INPUT RECORDS:
○ ○ ○ ○ ○
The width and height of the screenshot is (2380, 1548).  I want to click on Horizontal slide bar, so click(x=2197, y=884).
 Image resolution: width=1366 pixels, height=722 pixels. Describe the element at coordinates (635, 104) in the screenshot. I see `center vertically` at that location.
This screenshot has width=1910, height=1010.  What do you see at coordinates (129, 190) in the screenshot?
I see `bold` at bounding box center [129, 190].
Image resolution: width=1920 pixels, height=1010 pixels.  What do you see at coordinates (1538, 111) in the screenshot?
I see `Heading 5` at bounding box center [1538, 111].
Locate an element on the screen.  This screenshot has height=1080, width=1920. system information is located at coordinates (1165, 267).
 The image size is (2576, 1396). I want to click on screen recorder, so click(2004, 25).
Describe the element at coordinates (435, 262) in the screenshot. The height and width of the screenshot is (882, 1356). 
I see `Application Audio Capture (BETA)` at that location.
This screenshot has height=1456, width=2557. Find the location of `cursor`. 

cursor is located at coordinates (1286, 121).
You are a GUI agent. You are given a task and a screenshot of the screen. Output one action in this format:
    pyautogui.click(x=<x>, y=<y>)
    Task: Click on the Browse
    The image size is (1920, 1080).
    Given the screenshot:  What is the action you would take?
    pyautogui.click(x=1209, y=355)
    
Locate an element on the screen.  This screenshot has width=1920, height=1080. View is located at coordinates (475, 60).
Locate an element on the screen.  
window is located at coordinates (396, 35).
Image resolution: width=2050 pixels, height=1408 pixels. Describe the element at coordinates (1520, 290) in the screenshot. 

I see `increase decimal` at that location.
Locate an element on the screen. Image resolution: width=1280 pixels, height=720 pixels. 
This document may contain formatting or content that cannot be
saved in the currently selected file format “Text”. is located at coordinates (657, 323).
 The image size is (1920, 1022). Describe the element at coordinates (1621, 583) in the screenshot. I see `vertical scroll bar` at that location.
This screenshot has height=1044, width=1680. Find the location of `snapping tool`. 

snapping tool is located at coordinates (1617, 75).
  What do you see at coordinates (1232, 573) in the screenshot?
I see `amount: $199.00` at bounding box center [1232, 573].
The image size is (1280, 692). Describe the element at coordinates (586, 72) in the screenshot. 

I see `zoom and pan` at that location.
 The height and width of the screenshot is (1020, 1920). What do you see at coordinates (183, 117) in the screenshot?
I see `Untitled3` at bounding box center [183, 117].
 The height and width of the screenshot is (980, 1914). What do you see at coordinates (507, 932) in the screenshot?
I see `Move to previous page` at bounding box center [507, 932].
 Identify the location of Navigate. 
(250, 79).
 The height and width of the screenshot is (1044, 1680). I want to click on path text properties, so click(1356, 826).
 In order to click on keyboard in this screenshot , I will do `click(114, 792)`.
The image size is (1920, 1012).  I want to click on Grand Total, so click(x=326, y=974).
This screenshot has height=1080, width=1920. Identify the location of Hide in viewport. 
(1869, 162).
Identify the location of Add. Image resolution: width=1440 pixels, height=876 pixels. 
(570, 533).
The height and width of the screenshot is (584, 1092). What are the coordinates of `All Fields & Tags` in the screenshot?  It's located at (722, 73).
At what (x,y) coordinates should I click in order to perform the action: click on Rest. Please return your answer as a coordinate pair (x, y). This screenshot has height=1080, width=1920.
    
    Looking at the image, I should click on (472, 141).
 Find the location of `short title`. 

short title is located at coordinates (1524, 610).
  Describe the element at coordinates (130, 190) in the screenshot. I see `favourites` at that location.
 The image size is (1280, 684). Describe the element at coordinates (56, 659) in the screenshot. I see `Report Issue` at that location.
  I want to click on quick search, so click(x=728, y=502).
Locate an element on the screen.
○ ○ ○ ○ ○
PROBLEM: Convert the records into a Markdown table with the columns Row and Line, one numbered row per line and blank lines left out. Begin at the line that contains "This screenshot has height=1080, width=1920. Identify" and stop after the line that contains "The height and width of the screenshot is (584, 1092).".

FULL OUTPUT:
| Row | Line |
|---|---|
| 1 | This screenshot has height=1080, width=1920. Identify the location of Hide in viewport.  |
| 2 | (1869, 162). |
| 3 | Identify the location of Add. Image resolution: width=1440 pixels, height=876 pixels.  |
| 4 | (570, 533). |
| 5 | The height and width of the screenshot is (584, 1092). What are the coordinates of `All Fields & Tags` in the screenshot?  It's located at (722, 73). |